Postby ryanheise » Thu Jul 29, 2021 4:57 pm

s_allard wrote:I hate to be seen as nagging here but I really have a problem understanding just exactly how many documents I can understand with a vocabulary size of 5000 word types or families.

By the way, the fact that the lists are lemmatized changes much of the discussion.

When I look at the chart it’s difficult to see the exact number of podcasts that correspond to a 5000-word vocabulary size. It would seem to be about 8000 podcasts. As someone else has mentioned, I the language learner could choose from these 8000 documents and be sure that they are of my level, i.e. my vocabulary size will give 98% coverage of any randomly chosen document from the corresponding histogram.

Now that we are using lemmatized lists, I find these values more realistic but the fundamental problem remains. Don’t the 8000 documents each have to contain nearly identical words for my individual list to give me 98% coverage in all 8000 documents? How could it be otherwise ?


Quite easily, actually. Let me illustrate by another example. Suppose we have a fictional language containing only 26 words: "a", "b", all the way up to "z", and just by chance, "a" happens to be the most frequent word, "b" the next most frequent, all the way down to "z", the least frequent of them all.

Now let's compare two fictional documents:

Document 1: a b c h x a b c d y
Document 2: w e f e h e f e f z

In fact, if you yourself possess a vocabulary of the 8 most frequent words, i.e. "a", "b", ... "h", and your target is 80% comprehension, then both of the above documents are comprehensible at 80% and yet have almost completely different words.

Document 1 uses these distinct words: a, b, c, d, h, x, y
Document 2 uses these distinct words: e, f, h, w, z

When it comes to Paul Nation's calculation it doesn't actually matter how many distinct words are used in a document. The only thing that matters is whether 80% (or whatever comprehension target you have) of the words in the document are in your vocabulary. So to Paul Nation's calculation, the two documents actually look like this:

Document 1: 1 1 1 1 0 1 1 1 1 0
Document 2: 0 1 1 1 1 1 1 1 1 0

where 1 means the word is within our vocabulary and 0 means it is not. After this analysis, in both cases, they are comprehensible at 80%.

But if those podcasts have individual vocabulary differences - as I suspect - despite having identical vocabulary sizes, then it's a whole different matter.


Your mistake again is to think about the vocabulary size of the document when what is actually being considered is the vocabulary size of the learner. The vocabulary size of the document is not a factor in Paul Nation's calculation.

For example, consider this very short sentence from a computer science text book:

"Java subclasses imply subtypes."

Not comprehensible to most people, I would say. And yet the document vocabulary size is only 4.

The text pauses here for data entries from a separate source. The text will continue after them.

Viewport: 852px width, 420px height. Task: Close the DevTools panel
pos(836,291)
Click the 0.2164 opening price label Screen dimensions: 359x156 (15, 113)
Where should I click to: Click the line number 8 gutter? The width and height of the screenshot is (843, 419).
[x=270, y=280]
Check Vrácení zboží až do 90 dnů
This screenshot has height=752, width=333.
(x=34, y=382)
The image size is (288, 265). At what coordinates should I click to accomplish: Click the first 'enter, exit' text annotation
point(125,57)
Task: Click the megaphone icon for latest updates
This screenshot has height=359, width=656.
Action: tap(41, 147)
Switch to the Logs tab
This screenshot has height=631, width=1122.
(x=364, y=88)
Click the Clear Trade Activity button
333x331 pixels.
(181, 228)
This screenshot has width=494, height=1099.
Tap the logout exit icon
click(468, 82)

Now consider the following document.

I like playing with my friends and I like watching movies.

This is more comprehensible than the previous sentence, despite having a larger document vocabulary size of 9 words.

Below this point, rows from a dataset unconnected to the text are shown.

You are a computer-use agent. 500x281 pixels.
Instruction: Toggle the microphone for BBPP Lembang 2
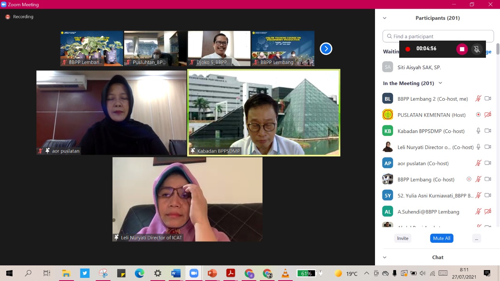click(x=478, y=99)

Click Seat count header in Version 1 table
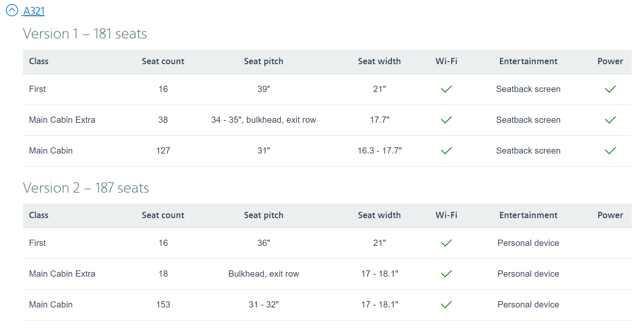pyautogui.click(x=163, y=61)
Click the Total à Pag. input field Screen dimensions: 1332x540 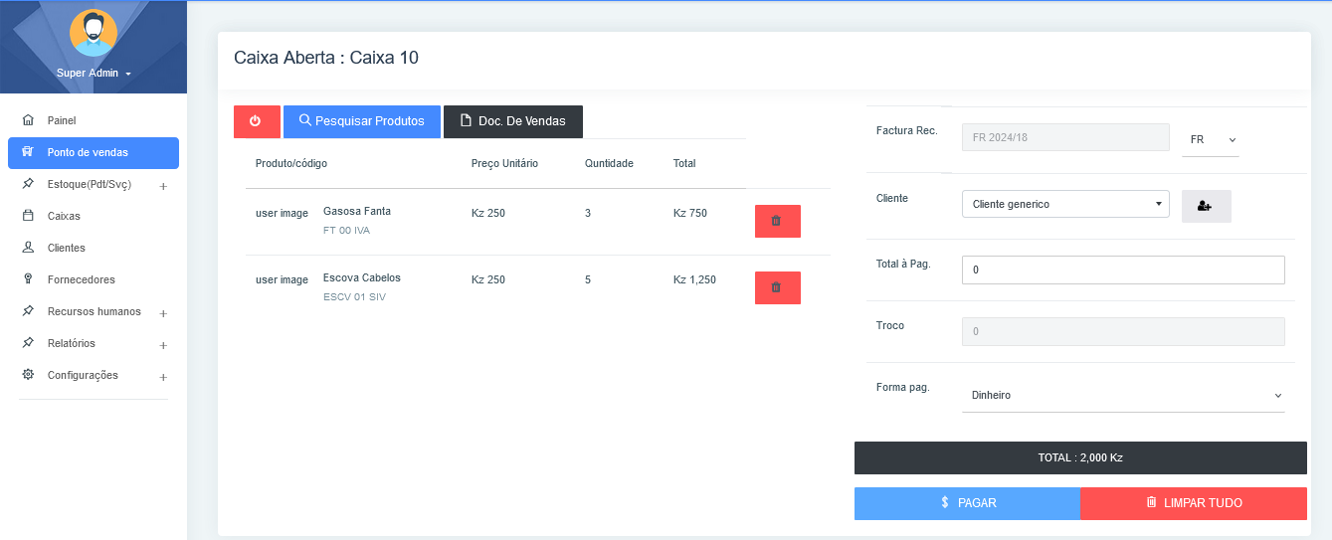click(x=1123, y=270)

What matters in the comprehensibility estimation is not the vocabulary size of the document, but rather the vocabulary size of the learner. If the learner knows the top 5,000 most frequently used words in a language, they will be able to understand a "variety" of different documents that each use different subsets of that 5,000. A document will be classified into a bucket based on the least frequent word you need to know in order to understand the document at the target comprehension level. In my previous example, "h" was the least frequent word in the language that you needed to know in order to understand both documents at 80% comprehension, even though both documents used different subsets of the words "a" up to "h".
Last edited by ryanheise on Fri Jul 30, 2021 1:57 am, edited 3 times in total.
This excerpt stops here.